Ad Alice Rohrwacher, regista di film acclamati dalla critica (anche estera) come 'Le meraviglie', 'Lazzaro felice' e 'La chimera', non mancano l'entusiasmo e la voglia di sperimentare.

Premiata a soli 44 anni agli European Film Awards a Berlino con l'European Achievement in World Cinema, si è raccontata in un incontro stampa, insieme al produttore Carlo Cresto-Dina, spaziando tra il passato e un futuro che per lei ha oggi il sapore di un film muto.

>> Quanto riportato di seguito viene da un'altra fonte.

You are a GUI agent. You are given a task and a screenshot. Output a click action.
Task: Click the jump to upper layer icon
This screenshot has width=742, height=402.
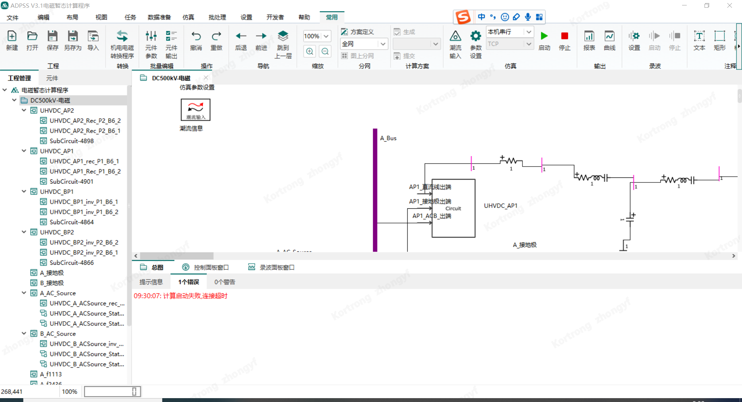click(x=283, y=36)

"Quando mi hanno annunciato il premio ho pensato subito che forse si erano sbagliati sulla mia età... poi, riflettendoci, ricevere un premio del genere ti fa guardare avanti e anche indietro, chiedendoti se nel percorso che hai fatto finora c'è una forma, una continuità, un senso", ha sottolineato la cineasta. Esiste il cinema europeo? "Certo che esiste, l'importante è che non diventi solo uno stereotipo. La cosa più bella per me del cinema europeo è proprio l'idea che questi film sono fatti nella collaborazione, nell'incontro di più paesi, di più lingue e che c'è comunque un territorio comune all'interno dell'Europa". Nel suo futuro c'è un film muto: "Per me è il desiderio di interrogarmi sulle radici del cinema, sulla sua forma primaria che è stata appunto quella del cinema muto. E questo non tanto come recupero del passato, ma come un'altra possibilità narrativa. Penso comunque al solo cinema muto europeo, avendo come riferimento registi come Murnau. Un cinema - ha detto ancora Alice Rohrwacher - che cento anni fa, negli anni Venti, era libero di sperimentare e non aveva paura di osare e che a me sembra molto contemporaneo. Così quando mi capita di vedere questi film muti, non mi sembrano affatto opere del passato. Dal punto di vista della creatività non parlerei così di tornare indietro, ma di andare avanti. La domanda è: quel tipo di cinema è davvero il passato o era un'altra direzione, un'altra cosa? Sarà un film di sottrazione, ovviamente in bianco e nero ma con tanta musica".